Doctor City

The old Cook County Hospital Building, landmarked and vacant for 13 years, could soon see new life.
Ryan Rohlfs, Brook Architecture

The Illinois Medical District is having a long-overdue operation to transform the 560-acre swath of institutional buildings on Chicago’s West Side into a more active, urban neighborhood. A mix of county, state, local government, and private interests have for years worked to redevelop sections of the special-use area, two miles due west of The Loop. But a recently signed 75-year ground lease with the Illinois Medical District Commission (IMDC) represents a key hurdle cleared for a project, which is called IMD Gateway—a 9.5-acre vacant parcel at 2020 West Ogden Avenue.

One developer working on the project, Thomas Samuels, described the vision for IMD Gateway as “a relatively dense, urban town center with both paved and green public spaces.” The multiphase plans include a hotel, retail space, apartments targeted at young professionals, multifamily housing, and parking areas.

The $350 million project, which is expected to break ground in late 2015, will be privately financed. The developers include Higgins Development Partners, Thomas Samuels Enterprises, East Lake Management & Development Corp, and Isiah Real Estate, which is headed by former NBA star Isiah Thomas.

With 50,000 daily visitors and nearly 30,000 employees, the self-billed “largest urban medical district” in the nation already hums with economic activity, boasting dozens of healthcare facilities, from labs to biotech business incubators. Two universities call the area home—Rush University and the University of Illinois at Chicago each have hospitals there. Yet the district has long existed somewhat apart from the city in which it resides, with a distinctly different urban character than neighboring communities.

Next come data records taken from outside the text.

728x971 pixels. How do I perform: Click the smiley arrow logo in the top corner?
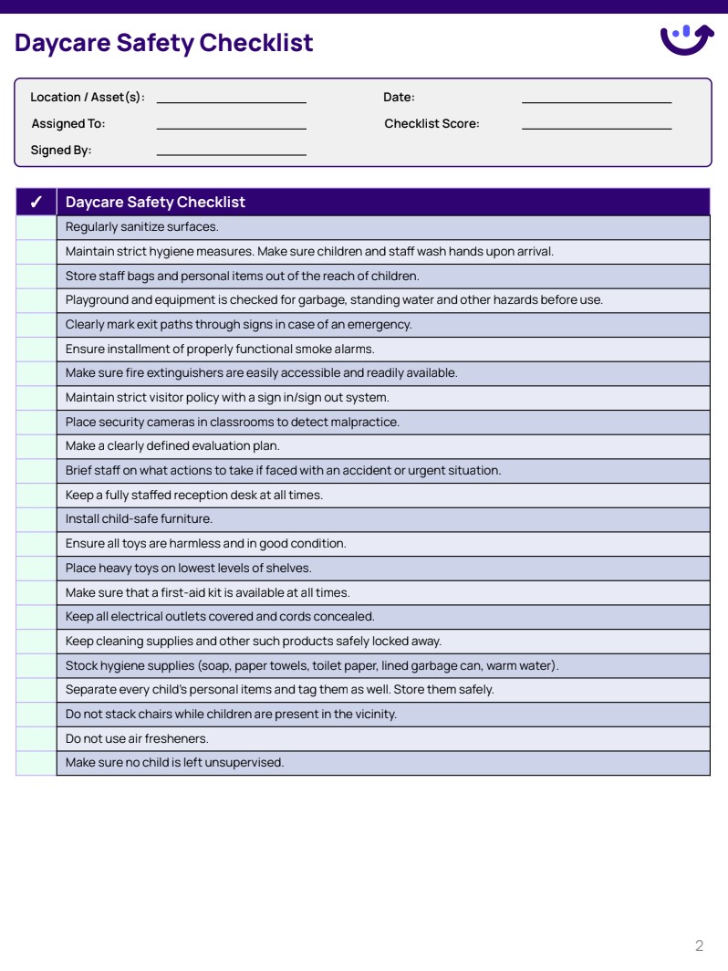pos(686,39)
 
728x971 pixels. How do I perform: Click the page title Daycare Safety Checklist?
pos(164,43)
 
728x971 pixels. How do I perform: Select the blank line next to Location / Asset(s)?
pos(231,99)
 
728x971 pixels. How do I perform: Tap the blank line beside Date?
pos(596,99)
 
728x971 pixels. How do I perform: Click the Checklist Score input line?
pos(596,125)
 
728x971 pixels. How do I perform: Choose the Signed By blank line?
pos(231,151)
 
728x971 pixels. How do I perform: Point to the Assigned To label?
pos(68,124)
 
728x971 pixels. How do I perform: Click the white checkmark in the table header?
pos(36,203)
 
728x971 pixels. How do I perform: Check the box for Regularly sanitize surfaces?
pos(36,227)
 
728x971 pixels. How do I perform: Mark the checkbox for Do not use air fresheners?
pos(36,738)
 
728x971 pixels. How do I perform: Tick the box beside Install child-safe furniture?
pos(36,519)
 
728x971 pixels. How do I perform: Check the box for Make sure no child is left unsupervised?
pos(36,763)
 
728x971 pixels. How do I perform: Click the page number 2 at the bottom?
pos(699,945)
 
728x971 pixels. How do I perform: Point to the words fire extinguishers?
pos(149,373)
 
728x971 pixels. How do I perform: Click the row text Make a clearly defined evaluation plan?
pos(172,446)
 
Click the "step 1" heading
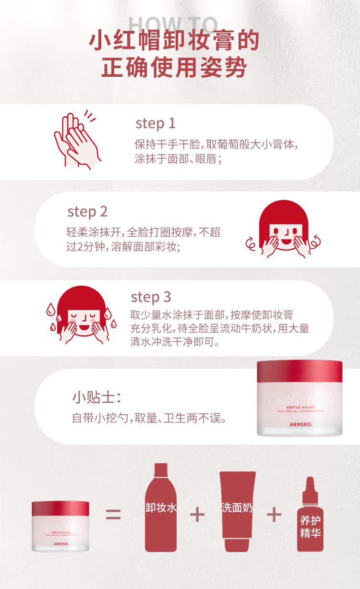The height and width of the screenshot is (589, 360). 156,123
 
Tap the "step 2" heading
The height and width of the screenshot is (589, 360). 87,212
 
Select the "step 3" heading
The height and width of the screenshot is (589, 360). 151,297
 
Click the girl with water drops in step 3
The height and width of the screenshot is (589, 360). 82,314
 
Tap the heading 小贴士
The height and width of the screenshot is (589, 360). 96,397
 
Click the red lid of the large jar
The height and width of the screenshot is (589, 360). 300,372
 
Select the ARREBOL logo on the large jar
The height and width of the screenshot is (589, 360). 301,425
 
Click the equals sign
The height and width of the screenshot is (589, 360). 113,514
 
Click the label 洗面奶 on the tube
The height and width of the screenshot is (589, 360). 237,508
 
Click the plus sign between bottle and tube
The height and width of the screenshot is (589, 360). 197,515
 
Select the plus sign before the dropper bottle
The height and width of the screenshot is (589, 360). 274,515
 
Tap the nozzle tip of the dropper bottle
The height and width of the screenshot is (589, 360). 310,479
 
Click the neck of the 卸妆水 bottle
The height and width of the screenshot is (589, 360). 161,470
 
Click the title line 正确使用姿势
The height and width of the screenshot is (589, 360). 174,67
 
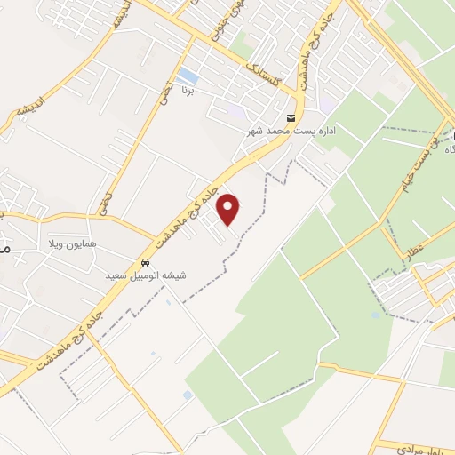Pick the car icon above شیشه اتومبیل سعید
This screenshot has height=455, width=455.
144,263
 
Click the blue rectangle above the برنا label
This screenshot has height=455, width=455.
188,76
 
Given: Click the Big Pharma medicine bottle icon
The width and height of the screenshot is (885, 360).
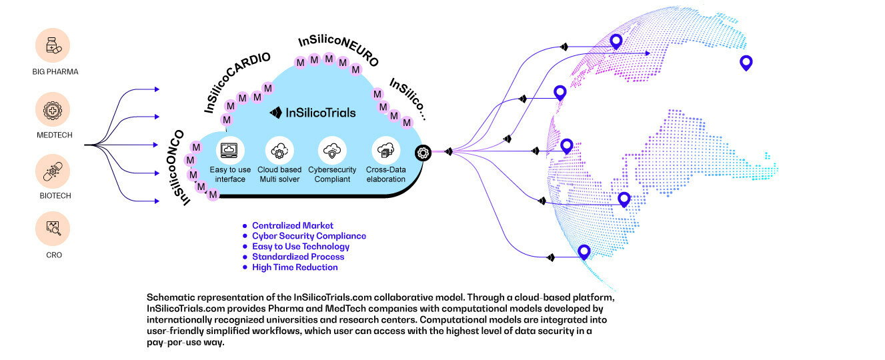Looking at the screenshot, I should click(x=53, y=45).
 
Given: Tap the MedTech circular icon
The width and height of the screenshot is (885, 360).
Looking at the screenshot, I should click(x=53, y=111).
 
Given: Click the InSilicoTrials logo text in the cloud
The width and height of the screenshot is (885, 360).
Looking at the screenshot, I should click(x=313, y=113).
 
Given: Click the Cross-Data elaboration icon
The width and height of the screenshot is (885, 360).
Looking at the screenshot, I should click(x=384, y=150).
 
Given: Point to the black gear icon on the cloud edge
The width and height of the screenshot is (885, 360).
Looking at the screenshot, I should click(x=422, y=153).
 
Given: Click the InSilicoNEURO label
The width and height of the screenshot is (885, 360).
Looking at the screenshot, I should click(x=338, y=51).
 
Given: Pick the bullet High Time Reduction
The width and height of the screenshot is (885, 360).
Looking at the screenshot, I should click(x=294, y=267).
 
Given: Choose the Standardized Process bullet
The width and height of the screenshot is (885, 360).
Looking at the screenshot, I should click(x=298, y=257).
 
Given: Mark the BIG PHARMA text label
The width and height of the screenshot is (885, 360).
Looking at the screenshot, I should click(x=53, y=71).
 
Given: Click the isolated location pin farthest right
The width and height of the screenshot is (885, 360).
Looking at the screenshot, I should click(x=746, y=63).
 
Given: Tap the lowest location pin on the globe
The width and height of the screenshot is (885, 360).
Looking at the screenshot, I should click(x=584, y=251).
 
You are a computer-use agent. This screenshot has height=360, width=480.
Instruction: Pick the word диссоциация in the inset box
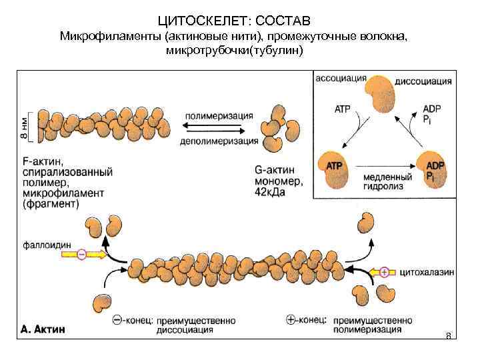423,81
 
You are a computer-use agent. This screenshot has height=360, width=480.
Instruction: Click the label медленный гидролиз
382,181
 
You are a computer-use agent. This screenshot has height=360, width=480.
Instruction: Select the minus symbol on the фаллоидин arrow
81,255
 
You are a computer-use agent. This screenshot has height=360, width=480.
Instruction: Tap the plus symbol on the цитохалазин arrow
384,271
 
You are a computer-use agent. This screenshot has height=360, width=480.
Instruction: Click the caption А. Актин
48,329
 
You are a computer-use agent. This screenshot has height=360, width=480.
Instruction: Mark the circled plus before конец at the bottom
290,319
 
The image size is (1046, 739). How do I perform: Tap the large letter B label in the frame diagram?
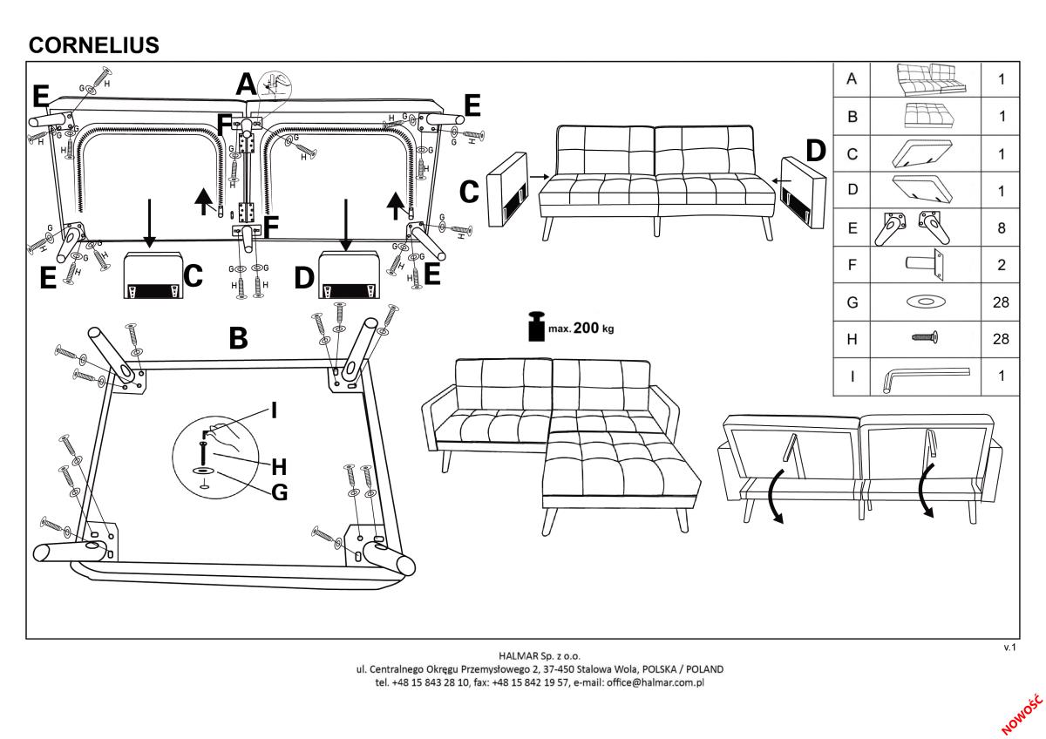pyautogui.click(x=238, y=339)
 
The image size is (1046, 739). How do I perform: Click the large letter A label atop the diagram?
pyautogui.click(x=247, y=85)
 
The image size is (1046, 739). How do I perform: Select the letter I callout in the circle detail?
pyautogui.click(x=275, y=410)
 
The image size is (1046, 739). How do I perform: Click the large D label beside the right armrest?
pyautogui.click(x=815, y=152)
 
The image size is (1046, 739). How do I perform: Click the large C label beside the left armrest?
pyautogui.click(x=468, y=192)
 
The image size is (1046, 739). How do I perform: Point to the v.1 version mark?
pyautogui.click(x=1011, y=647)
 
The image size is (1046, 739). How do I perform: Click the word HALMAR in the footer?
pyautogui.click(x=517, y=655)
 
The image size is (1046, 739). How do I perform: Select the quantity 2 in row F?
pyautogui.click(x=1002, y=265)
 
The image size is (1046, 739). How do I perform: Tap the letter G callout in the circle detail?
pyautogui.click(x=279, y=492)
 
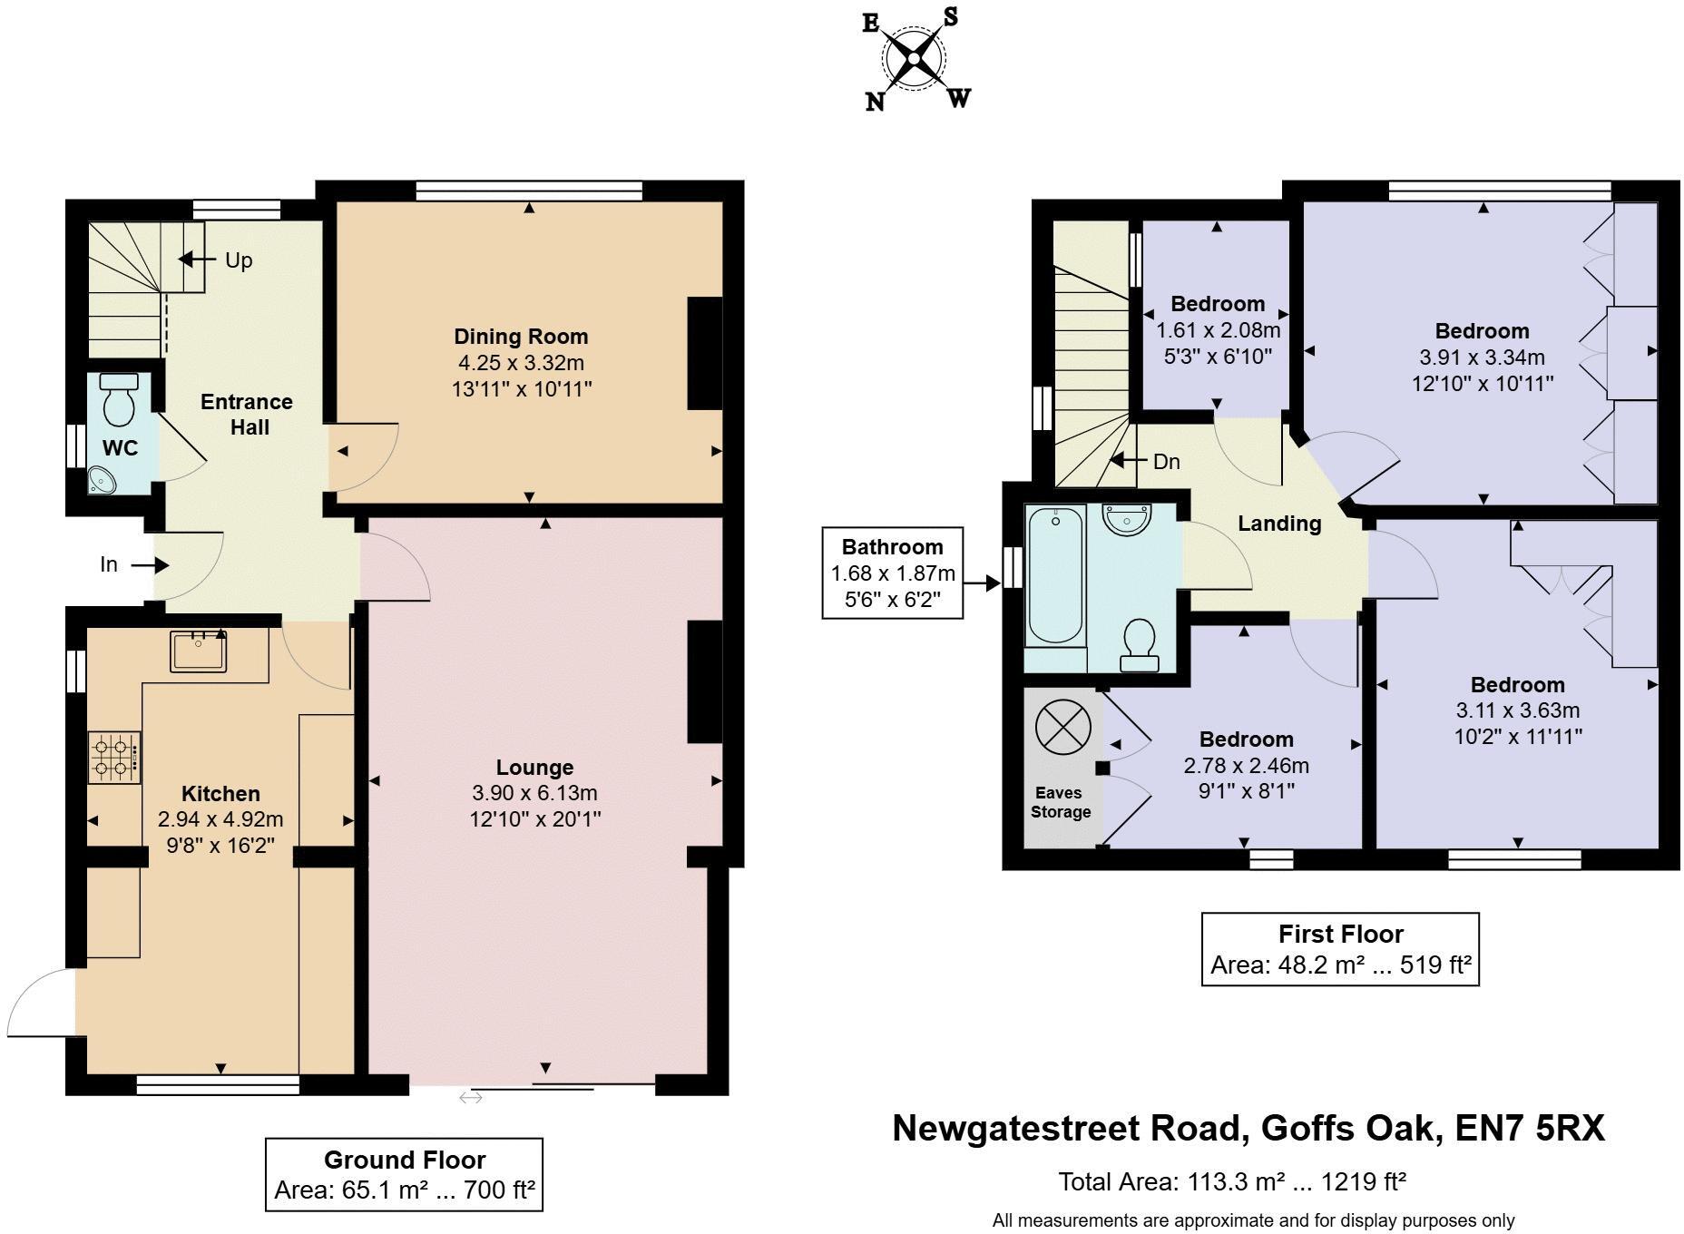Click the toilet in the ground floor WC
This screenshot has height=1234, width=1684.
(x=119, y=399)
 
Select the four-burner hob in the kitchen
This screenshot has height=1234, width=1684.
(x=114, y=759)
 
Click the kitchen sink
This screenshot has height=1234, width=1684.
(x=198, y=651)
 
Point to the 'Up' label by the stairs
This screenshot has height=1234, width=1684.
(x=238, y=260)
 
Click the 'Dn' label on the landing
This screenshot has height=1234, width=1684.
(x=1166, y=462)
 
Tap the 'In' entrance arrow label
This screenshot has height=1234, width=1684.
(x=109, y=565)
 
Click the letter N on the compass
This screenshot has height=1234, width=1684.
(x=875, y=101)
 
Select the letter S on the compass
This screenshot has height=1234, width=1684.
(x=950, y=16)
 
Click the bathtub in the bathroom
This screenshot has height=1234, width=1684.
(x=1055, y=575)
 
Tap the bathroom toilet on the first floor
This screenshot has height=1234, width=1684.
(x=1139, y=644)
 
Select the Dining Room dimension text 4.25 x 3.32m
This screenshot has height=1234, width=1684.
(x=520, y=363)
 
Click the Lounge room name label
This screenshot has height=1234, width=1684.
(x=534, y=768)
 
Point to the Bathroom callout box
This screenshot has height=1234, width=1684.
(x=892, y=573)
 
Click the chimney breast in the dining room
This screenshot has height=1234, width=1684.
(x=704, y=354)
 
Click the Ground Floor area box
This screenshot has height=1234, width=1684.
(x=404, y=1174)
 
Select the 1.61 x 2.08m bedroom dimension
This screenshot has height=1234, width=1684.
(x=1218, y=330)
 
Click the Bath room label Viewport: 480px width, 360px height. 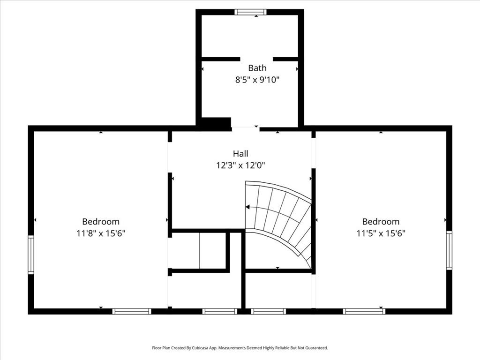(x=257, y=68)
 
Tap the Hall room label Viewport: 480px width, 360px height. (x=240, y=153)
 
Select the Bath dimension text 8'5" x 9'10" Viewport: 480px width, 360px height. (x=257, y=80)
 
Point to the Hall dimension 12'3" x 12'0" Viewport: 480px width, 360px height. (x=240, y=165)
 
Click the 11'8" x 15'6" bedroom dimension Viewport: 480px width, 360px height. (x=101, y=233)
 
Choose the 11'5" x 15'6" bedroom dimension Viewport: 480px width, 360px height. (x=381, y=233)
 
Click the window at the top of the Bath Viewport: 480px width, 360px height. (x=250, y=12)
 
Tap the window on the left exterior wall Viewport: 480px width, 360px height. (x=31, y=255)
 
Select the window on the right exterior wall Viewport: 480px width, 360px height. (x=449, y=250)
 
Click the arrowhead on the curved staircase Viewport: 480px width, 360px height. (x=248, y=207)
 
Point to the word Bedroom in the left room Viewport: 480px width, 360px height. (x=101, y=221)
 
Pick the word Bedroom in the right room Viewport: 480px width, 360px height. (x=381, y=221)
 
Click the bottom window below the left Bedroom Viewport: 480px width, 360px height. (x=132, y=311)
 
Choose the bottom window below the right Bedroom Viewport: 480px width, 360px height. (x=364, y=311)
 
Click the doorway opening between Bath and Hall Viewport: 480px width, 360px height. (x=246, y=128)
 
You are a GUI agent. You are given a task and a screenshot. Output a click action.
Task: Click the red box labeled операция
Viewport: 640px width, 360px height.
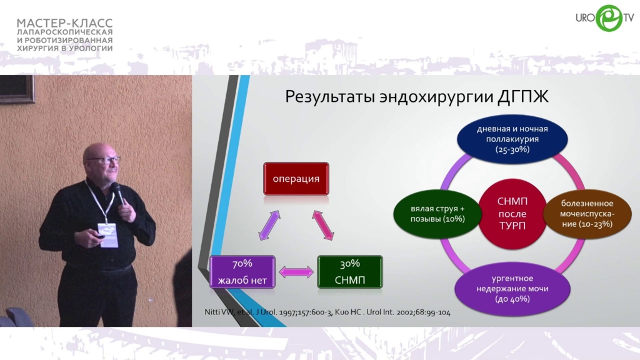tap(296, 178)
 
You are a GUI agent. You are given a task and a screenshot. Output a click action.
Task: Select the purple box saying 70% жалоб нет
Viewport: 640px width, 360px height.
tap(242, 272)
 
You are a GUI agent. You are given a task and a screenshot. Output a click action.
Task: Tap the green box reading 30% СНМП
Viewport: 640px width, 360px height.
tap(350, 272)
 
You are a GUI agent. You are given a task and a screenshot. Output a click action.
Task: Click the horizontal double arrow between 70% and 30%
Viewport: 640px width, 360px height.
tap(296, 272)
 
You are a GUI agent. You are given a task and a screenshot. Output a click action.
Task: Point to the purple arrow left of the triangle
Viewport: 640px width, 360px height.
tap(269, 225)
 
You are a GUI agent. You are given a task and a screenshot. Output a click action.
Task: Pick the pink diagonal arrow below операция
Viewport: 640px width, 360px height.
tap(323, 225)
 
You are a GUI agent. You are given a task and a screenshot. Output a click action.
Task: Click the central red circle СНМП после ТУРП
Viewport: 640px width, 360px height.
tap(512, 214)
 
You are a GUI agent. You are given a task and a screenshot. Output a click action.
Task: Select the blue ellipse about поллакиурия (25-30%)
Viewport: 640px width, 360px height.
tap(512, 139)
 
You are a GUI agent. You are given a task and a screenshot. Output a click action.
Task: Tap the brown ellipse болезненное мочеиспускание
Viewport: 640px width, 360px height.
tap(587, 214)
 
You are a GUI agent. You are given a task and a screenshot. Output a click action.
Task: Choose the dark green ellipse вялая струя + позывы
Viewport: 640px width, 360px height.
tap(438, 214)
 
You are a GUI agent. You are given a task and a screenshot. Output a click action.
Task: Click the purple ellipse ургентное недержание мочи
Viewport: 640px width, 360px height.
tap(512, 289)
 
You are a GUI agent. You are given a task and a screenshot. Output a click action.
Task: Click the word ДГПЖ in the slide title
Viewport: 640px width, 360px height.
tap(522, 97)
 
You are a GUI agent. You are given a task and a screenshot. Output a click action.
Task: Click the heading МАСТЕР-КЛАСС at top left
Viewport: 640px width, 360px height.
tap(64, 23)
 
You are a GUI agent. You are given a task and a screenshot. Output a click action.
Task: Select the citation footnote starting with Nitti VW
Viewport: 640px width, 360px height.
tap(328, 312)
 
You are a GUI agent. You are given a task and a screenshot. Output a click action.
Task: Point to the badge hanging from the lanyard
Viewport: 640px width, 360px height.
tap(108, 235)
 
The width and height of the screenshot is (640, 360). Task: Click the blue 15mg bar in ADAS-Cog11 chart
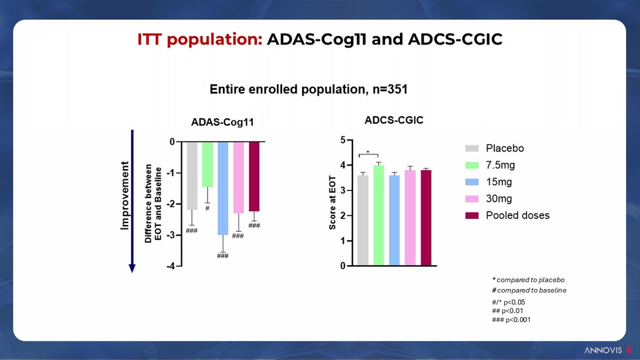pyautogui.click(x=223, y=188)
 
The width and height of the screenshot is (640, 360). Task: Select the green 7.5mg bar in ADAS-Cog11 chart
pyautogui.click(x=207, y=164)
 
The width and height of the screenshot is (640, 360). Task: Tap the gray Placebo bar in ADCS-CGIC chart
pyautogui.click(x=363, y=220)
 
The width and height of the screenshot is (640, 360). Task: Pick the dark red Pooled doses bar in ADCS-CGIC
pyautogui.click(x=426, y=218)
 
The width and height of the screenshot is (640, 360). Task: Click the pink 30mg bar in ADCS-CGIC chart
pyautogui.click(x=410, y=218)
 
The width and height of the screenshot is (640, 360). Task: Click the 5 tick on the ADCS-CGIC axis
pyautogui.click(x=343, y=140)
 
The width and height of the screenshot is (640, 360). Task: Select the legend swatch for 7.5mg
pyautogui.click(x=472, y=165)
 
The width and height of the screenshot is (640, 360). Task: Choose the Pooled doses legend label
pyautogui.click(x=517, y=216)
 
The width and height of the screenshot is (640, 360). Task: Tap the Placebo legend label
pyautogui.click(x=505, y=149)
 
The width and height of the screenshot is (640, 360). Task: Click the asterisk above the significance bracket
pyautogui.click(x=368, y=153)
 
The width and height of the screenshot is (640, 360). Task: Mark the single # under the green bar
pyautogui.click(x=207, y=208)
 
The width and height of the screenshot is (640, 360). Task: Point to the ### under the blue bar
pyautogui.click(x=223, y=256)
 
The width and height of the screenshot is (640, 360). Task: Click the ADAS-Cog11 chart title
pyautogui.click(x=223, y=123)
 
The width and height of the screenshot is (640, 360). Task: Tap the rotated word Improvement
pyautogui.click(x=125, y=195)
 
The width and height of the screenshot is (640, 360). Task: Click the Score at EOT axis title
pyautogui.click(x=332, y=202)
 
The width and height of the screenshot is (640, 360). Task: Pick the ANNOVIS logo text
pyautogui.click(x=603, y=350)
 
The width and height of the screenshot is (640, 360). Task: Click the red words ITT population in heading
pyautogui.click(x=200, y=39)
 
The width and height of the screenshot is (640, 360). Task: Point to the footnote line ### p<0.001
pyautogui.click(x=511, y=320)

Several plans have surfaced since the Illinois Medical District Commission first drafted a master plan for the area’s redevelopment during the 1990s. “If you went back and looked at the master plan, it really envisioned the medical district as a suburban-style office park,” said Samuels. “The IMDC’s thinking has totally changed. They want it to be a dense, mixed-use place where people really want to go.”

Working with architects at Epstein, a design and construction company headquartered in Chicago, the developers hope to attract visitors with pedestrian-oriented spaces that branch off an extension of the city’s street grid, which they plan to build on the site. Though plazas and quadrangles will mediate more than 1 million square feet of vertical development, the plan is not without facilities for automobiles—it also includes a stand-alone, five-story parking structure.

Details are scant on how it would operate, but Samuels said the plan is to top the parking garage with an urban farm comprising 40,000 square feet of greenhouse space. Developers Gateway Partners are in talks with Montreal-based Lufa Farms about the rooftop greenery, which would be built along with the second office building in a later phase of development.

Another part of the district’s evolution is a county-owned historic building that has languished for years in its prominent site along the Eisenhower Expressway. The old Cook County Hospital building dates to 1914 and sports an intricate Beaux Arts facade that in its heyday sheltered the nation’s first blood bank, and has been referred to as “Chicago’s Ellis Island” for its hospitality to the city’s immigrant populations. Vacant now for 13 years, the deteriorating building has avoided demolition with the help of local preservationists. Last year county officials issued a request for proposals to develop the building and neighboring sites.

Four development teams are vying for the contract, and one will get the go ahead by late summer or early fall, according to Cook County’s bureau chief of asset management, John Cooke. That is also the deadline for a separate RFP targeting “core medical” uses, including a new ambulatory care clinic.

Cooke said the county will seek programming throughout the site that does not duplicate the work of Gateway’s developers. “Our key thing is to be complementary to the 1.2 million square feet that gateway is developing,” he said. “We wouldn’t have the same uses, so for example if they do a long-term stay hotel, we would look to have short-term stays.”

A charrette hosted last year at the Chicago Architecture Foundation showed plans for the old hospital building that included a museum, residential units, and ground-floor retail. Construction on the winning redevelopment proposal could begin as early as mid-2016. “Many people were very skeptical of our process because the building has sat for so long,” said Cooke. “Everyone is excited about preserving and redeveloping the building.”